▶ _Exercise details_: Each line of the material should be output exactly as shown.

--

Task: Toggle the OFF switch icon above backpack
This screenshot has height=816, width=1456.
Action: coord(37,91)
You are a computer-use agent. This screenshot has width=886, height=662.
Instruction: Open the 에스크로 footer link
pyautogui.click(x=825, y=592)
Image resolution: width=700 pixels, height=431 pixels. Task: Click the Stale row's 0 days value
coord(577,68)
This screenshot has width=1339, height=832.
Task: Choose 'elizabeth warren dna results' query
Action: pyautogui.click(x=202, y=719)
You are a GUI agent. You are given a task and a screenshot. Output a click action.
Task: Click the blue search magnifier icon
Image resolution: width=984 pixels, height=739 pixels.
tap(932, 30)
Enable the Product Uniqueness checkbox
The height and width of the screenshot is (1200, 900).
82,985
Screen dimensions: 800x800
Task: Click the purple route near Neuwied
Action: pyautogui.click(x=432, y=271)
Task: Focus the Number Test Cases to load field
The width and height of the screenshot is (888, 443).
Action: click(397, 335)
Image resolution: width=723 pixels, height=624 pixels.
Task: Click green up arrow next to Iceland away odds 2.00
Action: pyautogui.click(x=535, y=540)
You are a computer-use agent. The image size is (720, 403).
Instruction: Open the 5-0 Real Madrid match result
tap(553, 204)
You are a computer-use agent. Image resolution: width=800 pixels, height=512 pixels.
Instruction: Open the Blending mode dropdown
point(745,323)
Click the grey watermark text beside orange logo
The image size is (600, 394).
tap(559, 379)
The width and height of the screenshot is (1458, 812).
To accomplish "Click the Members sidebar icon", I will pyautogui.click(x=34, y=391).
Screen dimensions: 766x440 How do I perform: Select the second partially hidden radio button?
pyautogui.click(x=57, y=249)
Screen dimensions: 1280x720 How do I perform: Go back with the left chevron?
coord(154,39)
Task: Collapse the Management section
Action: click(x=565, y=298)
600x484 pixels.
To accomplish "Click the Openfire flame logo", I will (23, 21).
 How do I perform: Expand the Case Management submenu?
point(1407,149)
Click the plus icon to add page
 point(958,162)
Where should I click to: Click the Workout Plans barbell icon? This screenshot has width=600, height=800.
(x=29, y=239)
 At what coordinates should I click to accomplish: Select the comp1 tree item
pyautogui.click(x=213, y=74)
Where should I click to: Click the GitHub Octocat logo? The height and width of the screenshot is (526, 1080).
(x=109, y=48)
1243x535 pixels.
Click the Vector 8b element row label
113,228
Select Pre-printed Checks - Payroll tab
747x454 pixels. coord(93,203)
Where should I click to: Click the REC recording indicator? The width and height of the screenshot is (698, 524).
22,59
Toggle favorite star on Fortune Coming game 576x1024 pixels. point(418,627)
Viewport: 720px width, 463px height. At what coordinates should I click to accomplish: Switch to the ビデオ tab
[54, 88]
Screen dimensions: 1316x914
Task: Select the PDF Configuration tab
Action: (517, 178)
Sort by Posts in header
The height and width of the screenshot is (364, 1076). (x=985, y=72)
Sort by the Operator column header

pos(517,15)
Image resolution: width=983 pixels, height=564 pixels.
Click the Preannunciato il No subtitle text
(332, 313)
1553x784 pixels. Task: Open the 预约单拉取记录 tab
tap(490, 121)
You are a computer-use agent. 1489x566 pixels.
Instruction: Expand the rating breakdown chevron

--

▶ _Exercise output_:
Task: Toggle the OFF switch icon above backpack
This screenshot has height=816, width=1456.
Action: coord(37,91)
You are a computer-use agent. This screenshot has width=886, height=662.
Instruction: Open the 에스크로 footer link
pyautogui.click(x=825, y=592)
Image resolution: width=700 pixels, height=431 pixels. Task: Click the Stale row's 0 days value
coord(577,68)
This screenshot has width=1339, height=832.
Task: Choose 'elizabeth warren dna results' query
Action: pyautogui.click(x=202, y=719)
You are a GUI agent. You are given a task and a screenshot. Output a click action.
Task: Click the blue search magnifier icon
Image resolution: width=984 pixels, height=739 pixels.
tap(932, 30)
Enable the Product Uniqueness checkbox
The height and width of the screenshot is (1200, 900).
82,985
Screen dimensions: 800x800
Task: Click the purple route near Neuwied
Action: pyautogui.click(x=432, y=271)
Task: Focus the Number Test Cases to load field
The width and height of the screenshot is (888, 443).
Action: click(397, 335)
Image resolution: width=723 pixels, height=624 pixels.
Task: Click green up arrow next to Iceland away odds 2.00
Action: pyautogui.click(x=535, y=540)
You are a computer-use agent. The image size is (720, 403).
Instruction: Open the 5-0 Real Madrid match result
tap(553, 204)
You are a computer-use agent. Image resolution: width=800 pixels, height=512 pixels.
Instruction: Open the Blending mode dropdown
point(745,323)
Click the grey watermark text beside orange logo
The image size is (600, 394).
tap(559, 379)
The width and height of the screenshot is (1458, 812).
To accomplish "Click the Members sidebar icon", I will pyautogui.click(x=34, y=391).
Screen dimensions: 766x440 How do I perform: Select the second partially hidden radio button?
pyautogui.click(x=57, y=249)
Screen dimensions: 1280x720 How do I perform: Go back with the left chevron?
coord(154,39)
Task: Collapse the Management section
Action: click(x=565, y=298)
600x484 pixels.
To accomplish "Click the Openfire flame logo", I will (23, 21).
 How do I perform: Expand the Case Management submenu?
point(1407,149)
Click the plus icon to add page
 point(958,162)
Where should I click to: Click the Workout Plans barbell icon? This screenshot has width=600, height=800.
(x=29, y=239)
 At what coordinates should I click to accomplish: Select the comp1 tree item
pyautogui.click(x=213, y=74)
Where should I click to: Click the GitHub Octocat logo? The height and width of the screenshot is (526, 1080).
(x=109, y=48)
1243x535 pixels.
Click the Vector 8b element row label
113,228
Select Pre-printed Checks - Payroll tab
747x454 pixels. coord(93,203)
Where should I click to: Click the REC recording indicator? The width and height of the screenshot is (698, 524).
22,59
Toggle favorite star on Fortune Coming game 576x1024 pixels. point(418,627)
Viewport: 720px width, 463px height. At what coordinates should I click to accomplish: Switch to the ビデオ tab
[54, 88]
Screen dimensions: 1316x914
Task: Select the PDF Configuration tab
Action: (517, 178)
Sort by Posts in header
The height and width of the screenshot is (364, 1076). (x=985, y=72)
Sort by the Operator column header

pos(517,15)
Image resolution: width=983 pixels, height=564 pixels.
Click the Preannunciato il No subtitle text
(332, 313)
1553x784 pixels. Task: Open the 预约单拉取记录 tab
tap(490, 121)
You are a computer-use agent. 1489x566 pixels.
Instruction: Expand the rating breakdown chevron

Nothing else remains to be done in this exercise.